By Laura Geggel, Senior Writer | July 26, 2016 10:38am ET
The clock is ticking for the rats, possums and weasels that have invaded New Zealand over the past few hundred years. That's because the country plans to eradicate these invasive predators that threaten its native species, and has set the year 2050 as its goal to be free of these invasive pests, Prime Minister John Key said Monday (July 25).
Before humans landed in New Zealand less than 800 years ago, precious few mammals lived on the islands — a vibrant archipelago that provided a home for flightless birds, such as the kiwi, takahe and kakapo parrot, as well as geckos and lizard-like tuataras.
But with humans came invasive predators, mammals that continue to kill 25 million native birds every year; they also prey on the native lizards and tuataras, Key said.

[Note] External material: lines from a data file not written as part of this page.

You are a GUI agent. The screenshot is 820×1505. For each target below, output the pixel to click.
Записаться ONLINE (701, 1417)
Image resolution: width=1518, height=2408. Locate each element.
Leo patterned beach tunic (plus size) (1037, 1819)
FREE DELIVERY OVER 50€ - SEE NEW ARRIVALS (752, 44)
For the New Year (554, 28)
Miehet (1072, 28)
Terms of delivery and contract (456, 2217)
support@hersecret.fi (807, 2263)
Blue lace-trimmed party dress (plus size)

"While once the greatest threat to our native wildlife was poaching and deforestation, it is now introduced predators," Key said in a statement.
These introduced predators cost the New Zealand economy an estimated 3.3 billion New Zealand dollars ($2.3 billion) a year, he said. The costs stem partly from the crops these invasive species eat — for instance, rodents ate an estimated NZ$300 million ($211 million) in cereal and seed export earnings in 2013, a 2015 study in the journal BioScience found.